Testing Scientific Codes


In [30]:
import numpy
from numpy.random import rand
import matplotlib.pyplot as plt
%matplotlib inline
plt.rcParams.update({'font.size': 18})
from scipy.integrate import quad
import unittest

In the experimental Sciences, new theories are developed by applying the Scientific method. This involves carrying out tests that are accurate, reproducible and reliable. In order for a test to be such, the experimental setup will be tested in order to show that it is working as designed and so as to eliminate or quantify any systematic errors. A result will not be trusted unless the experiment itself has been carried out to a suitable standard.

In computational Science, we should apply the same principles to our code.

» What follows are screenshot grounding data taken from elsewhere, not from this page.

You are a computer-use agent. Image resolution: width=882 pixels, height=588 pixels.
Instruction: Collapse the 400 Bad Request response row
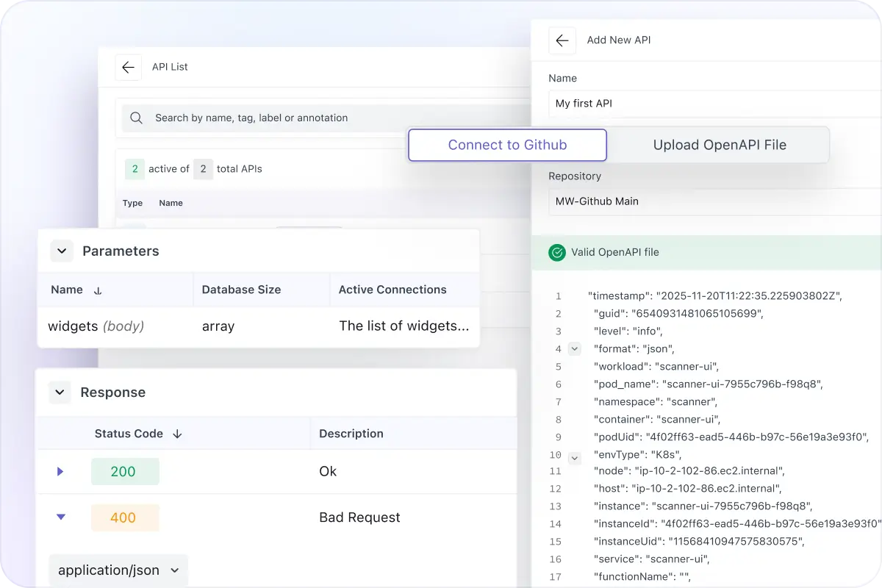(60, 517)
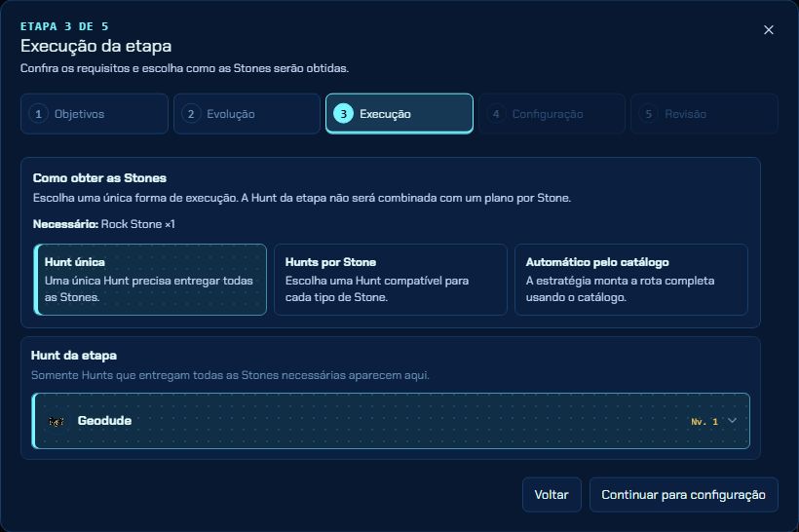This screenshot has width=799, height=532.
Task: Close the stage execution dialog
Action: 769,30
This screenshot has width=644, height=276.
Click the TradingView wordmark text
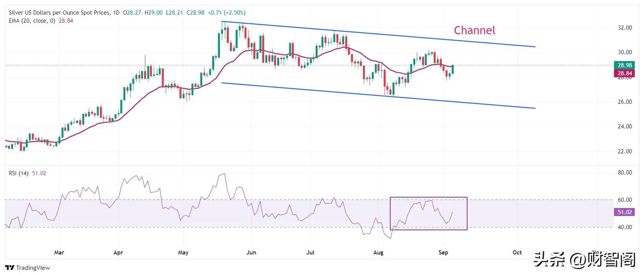coord(33,268)
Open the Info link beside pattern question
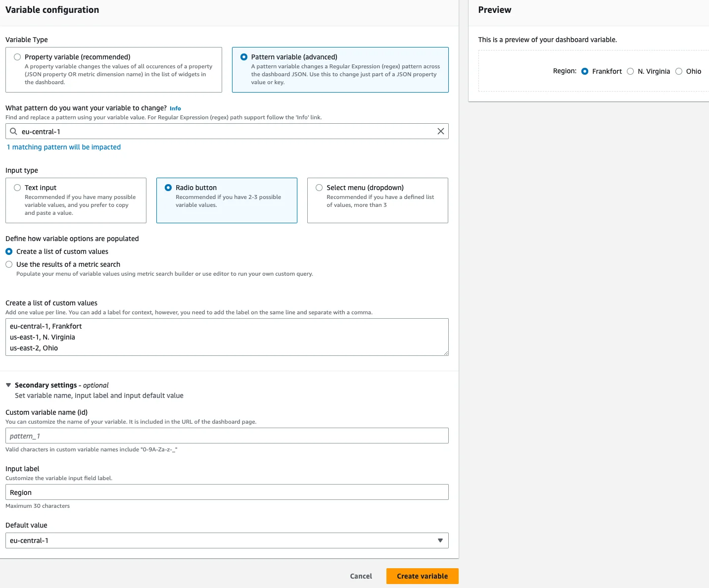Image resolution: width=709 pixels, height=588 pixels. pyautogui.click(x=175, y=108)
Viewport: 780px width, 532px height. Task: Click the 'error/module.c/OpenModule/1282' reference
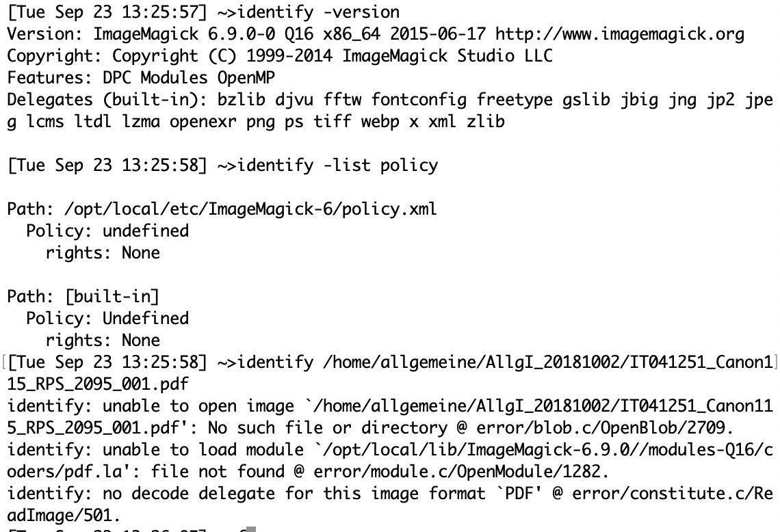click(490, 471)
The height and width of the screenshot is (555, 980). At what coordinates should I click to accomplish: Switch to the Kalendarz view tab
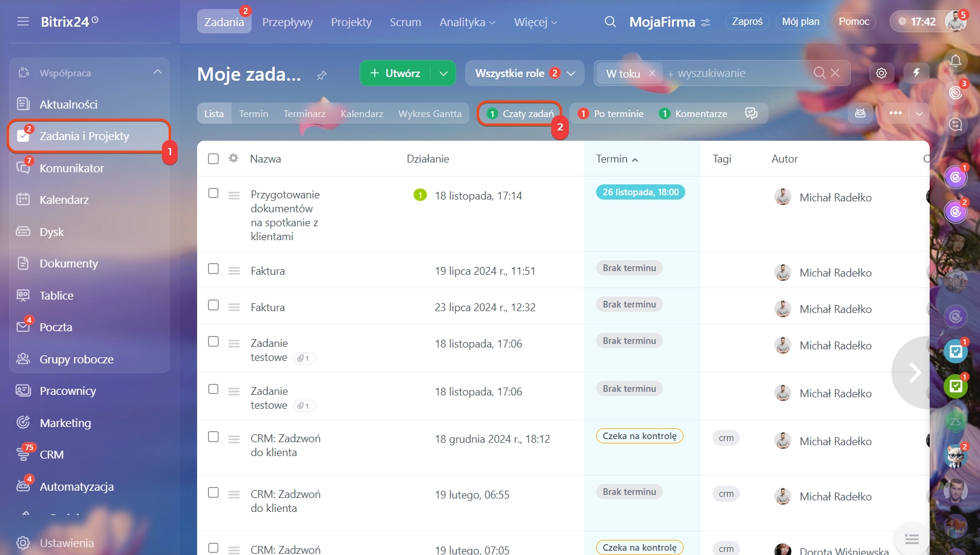[x=361, y=114]
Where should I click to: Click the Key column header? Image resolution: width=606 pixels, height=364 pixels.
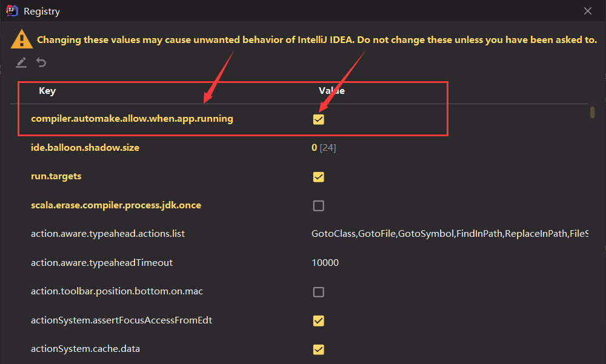point(47,91)
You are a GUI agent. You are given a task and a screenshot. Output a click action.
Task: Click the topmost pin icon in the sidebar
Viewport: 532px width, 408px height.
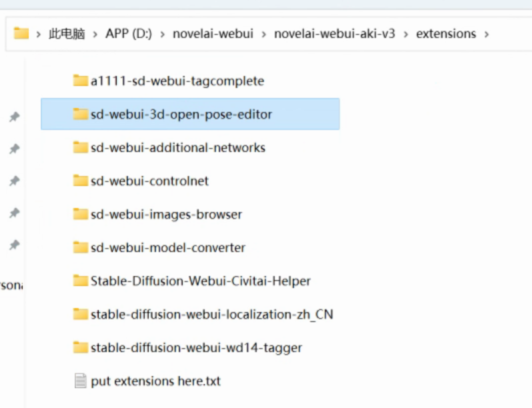pos(15,117)
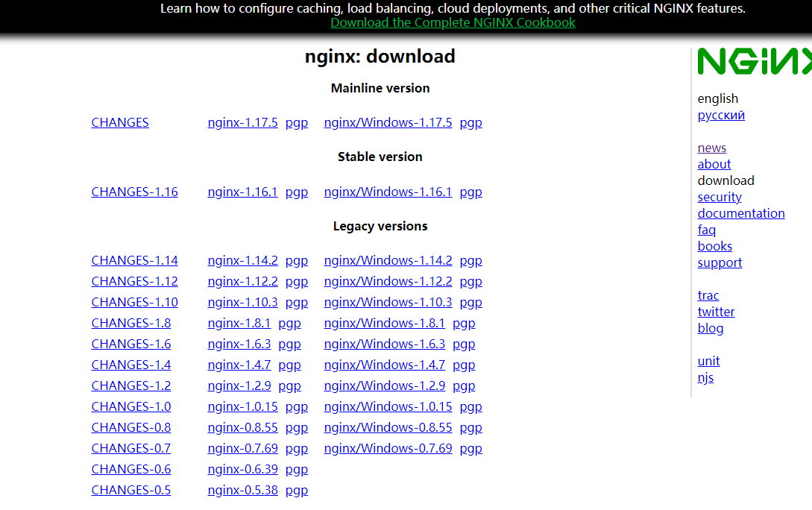Switch the site language to русский
This screenshot has width=812, height=510.
(x=720, y=115)
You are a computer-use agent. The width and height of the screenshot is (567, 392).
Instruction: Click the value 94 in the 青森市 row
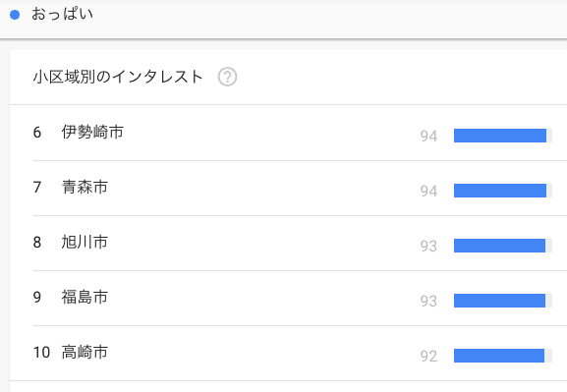pyautogui.click(x=428, y=192)
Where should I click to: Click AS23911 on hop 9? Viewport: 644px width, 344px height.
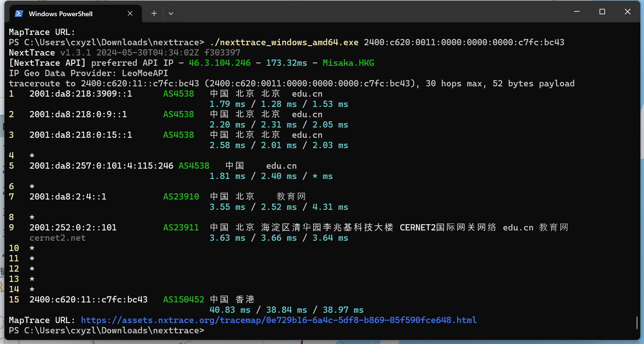pyautogui.click(x=181, y=227)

A result should only be trusted if the code that has produced it has undergone rigorous testing which demonstrates that it is working as intended and that any limitations of the code (e.g. numerical errors) are understood and quantified.

Unfortunately, testing scientific codes can be quite challenging. By their very nature, they are often built in order to investigate systems where the behaviour is to some extent unknown. They can be very complex, often built over a number of years (or even decades!) with contributions from a vast number of people. However, even for the most complicated of codes there are a number of different types of tests that we can apply in order for us to build robust, reliable code whose results can be trusted.

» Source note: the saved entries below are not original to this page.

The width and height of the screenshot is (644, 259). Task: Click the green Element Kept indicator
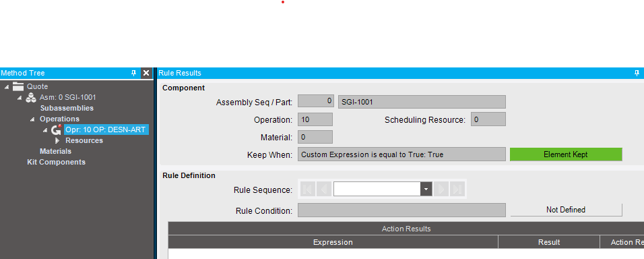pos(566,154)
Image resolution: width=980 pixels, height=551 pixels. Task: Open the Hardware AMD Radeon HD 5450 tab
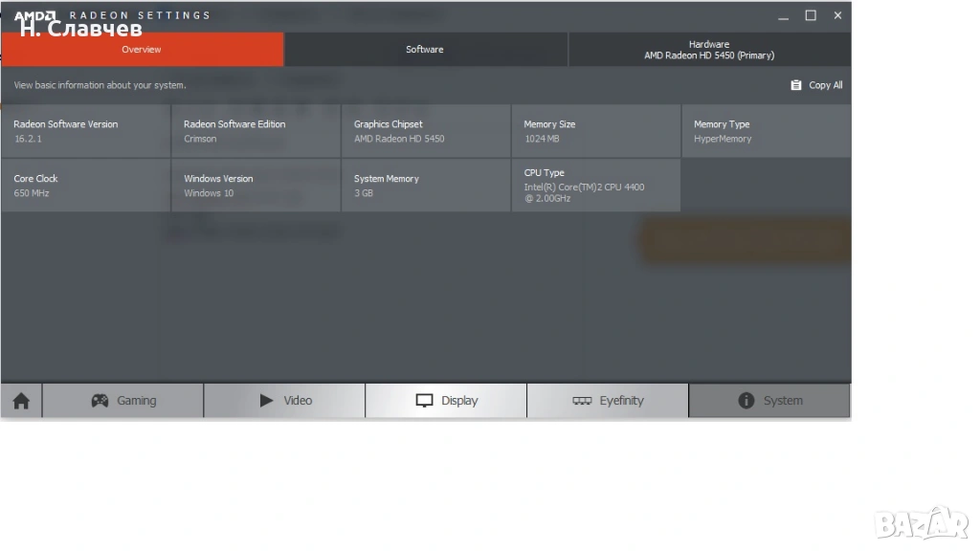coord(709,50)
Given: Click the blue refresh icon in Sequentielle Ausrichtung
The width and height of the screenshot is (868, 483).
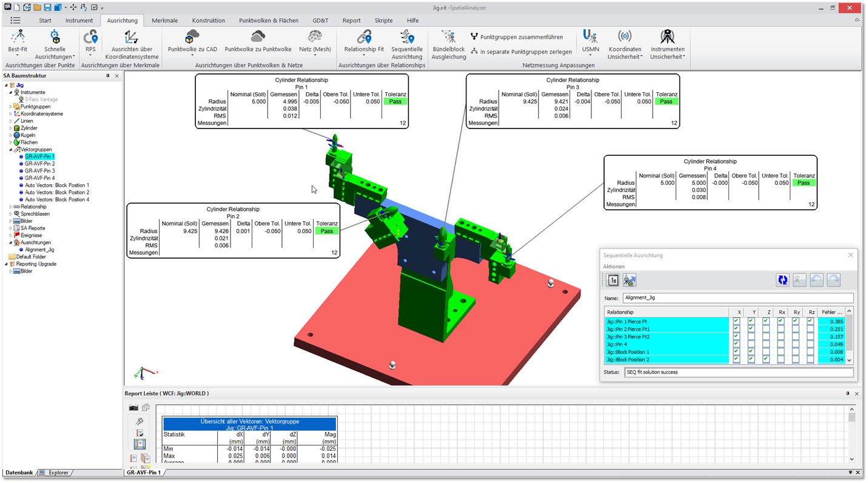Looking at the screenshot, I should pyautogui.click(x=782, y=279).
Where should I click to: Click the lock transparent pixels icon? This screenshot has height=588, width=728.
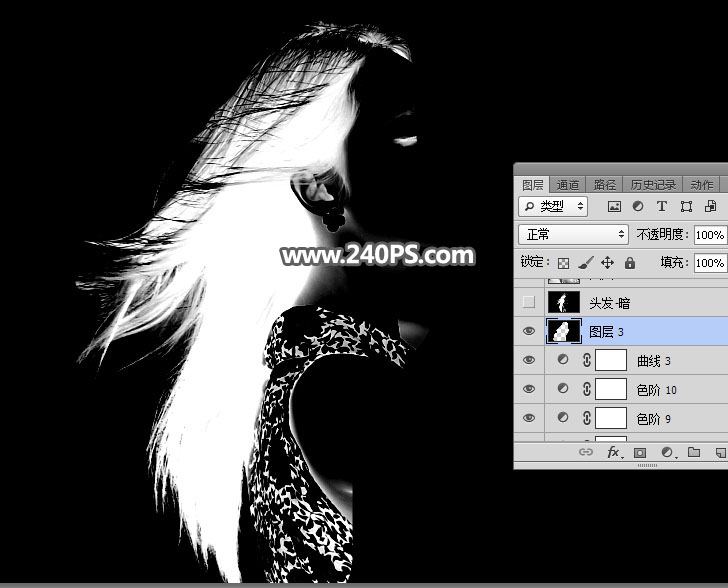(563, 263)
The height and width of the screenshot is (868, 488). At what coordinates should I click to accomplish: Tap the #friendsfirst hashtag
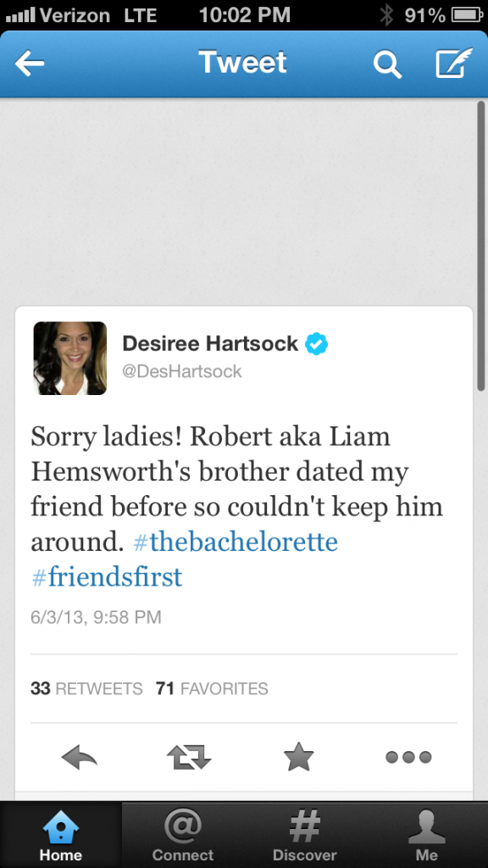coord(107,576)
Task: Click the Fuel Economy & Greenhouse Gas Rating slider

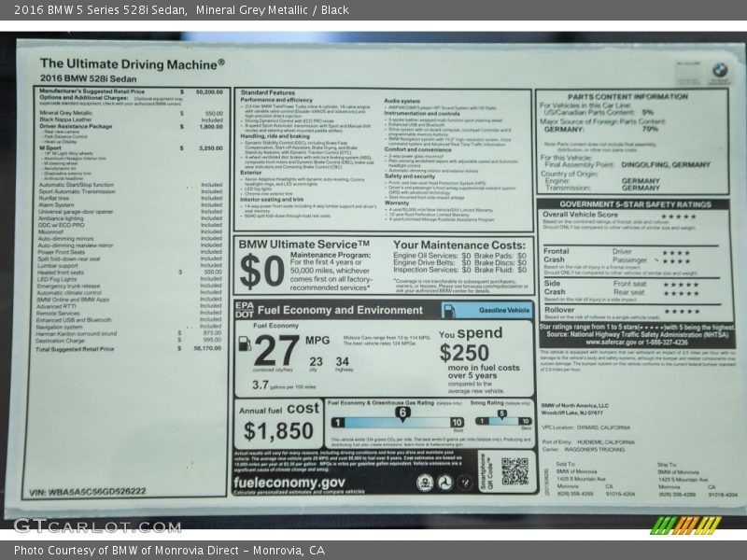Action: (395, 421)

![Good code](https://imgs.xkcd.com/comics/good_code.png ) Writing good code is hard - [xkcd](https://xkcd.com/844/)

When should I test?

Always and often

The earlier you start testing the better, as it will be possible to catch bugs as they develop and before they become too entrenched in the code. Once written, you should then try and execute tests every time changes are made. Continuous integration (see below) is a useful tool to use to make sure that tests are run frequently - once the tests are written and the CI setup, they can then be forgetten about to a certain extent, safe in the knowledge that if any bugs are introduced in changes to the code, they should be caught.

However, it is important to review your tests regularly. In code that is being actively developed, tests must be amended and new tests written so as to make sure that new features are also tested. Regression tests are useful here to test that changes to the code improve its performance rather than making it worse. Code coverage is a useful tool to make sure that all code is being tested. It's all very well having a testing suite, but if only 20% of the code has been tested, you still cannot trust that the other 80% of the code is producing reliable results.

Effective testing

In order to have an effective set of tests, it's necessary to make sure that the entire parameter space is tested, not just one or two nice cases. Of particular importance are edge and corner cases. If the code needs to run over a set of parameters, then edge cases are those which are at the beginning and end of this range. A corner case is then where one or more edge cases are combined. Such cases tend to be where errors most often arise, as often special code is required to deal with boundary values.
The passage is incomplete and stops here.